Many neighbourhood-level plans could be thrown out without any input from the people who live there. A series of staff reports available for the public hearing show the city didn’t receive any feedback about repealing plans in seven of the 15 districts.

“Administration did significant public engagement, including for the repeal of plans, as part of the district planning project in 2022 and 2023. In the West Henday district, members of the public did not share any feedback about the plans proposed for repeal,” one staff report states.

Read more about these plans on the city’s website.

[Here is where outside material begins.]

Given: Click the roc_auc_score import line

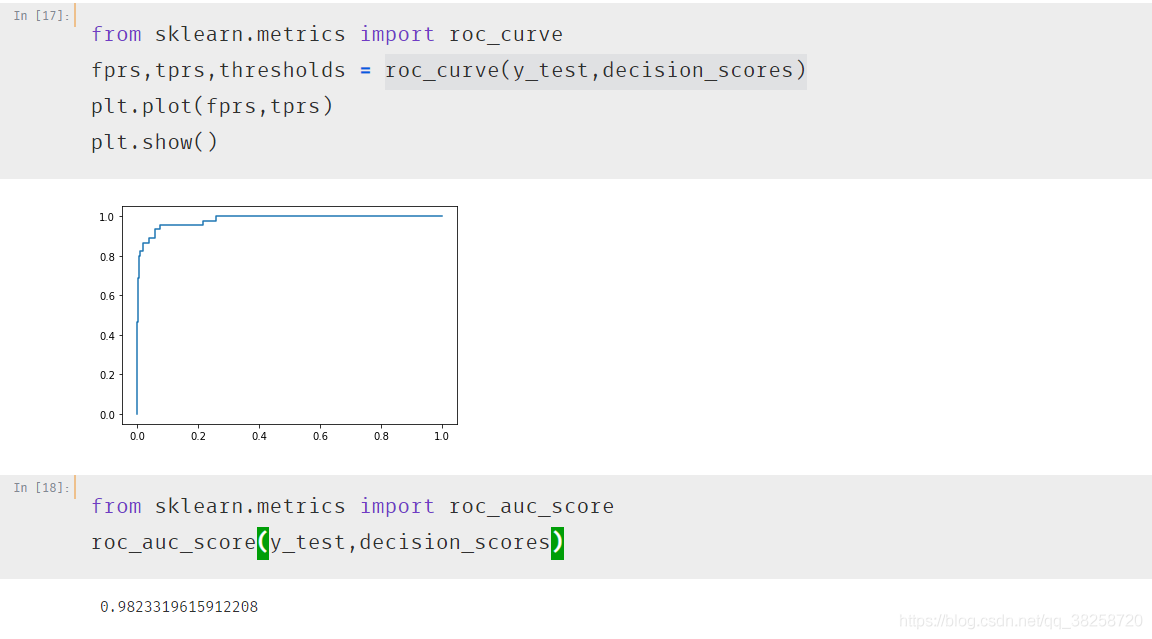Looking at the screenshot, I should pyautogui.click(x=353, y=507).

Documents up for repeal without any input from residents include:

  • Mill Woods and Meadows district: Neighbourhood structure plans for Lakspur, Silver Berry and Wild Rose; South Industrial area outline plan
  • West Henday district: Neighbourhood structure plans for Breckenridge Greens, Glastonbury, Suder Greens and The Hamptons
  • Southwest district: Neighbourhood area structure plans for Allard, Callaghan, Cashman, Graydon Hill and Rutherford
  • Southeast district: Cloverdale area redevelopment plan, Southeast Industrial area outline plan, an urban design strategy for Cloverdale, Cloverdale low-density infill housing residential design guidelines
  • West Edmonton district: Cameron Heights NASP, Donsdale NSP, Terra Losa site design, landscape and architectural guidelines
  • Whitemud district: Mactaggart NASP, Twin Brooks NASP
  • 118 Avenue district: CN Intermodal Facility and Area ARP
  • Northeast district: Belvedere Station ARP, Fort Road Old Town master plan, Fort Road Old Town master plan implementation report, Casselman-Steele Heights district outline plan, Clareview Town Centre NASP, Ebbers NAQSP, Fraser NASP, Hollick Kenyon NSP, Kennedale Industrial ASP, Yellowhead Corridor east design guidelines, Gorman community concept plan.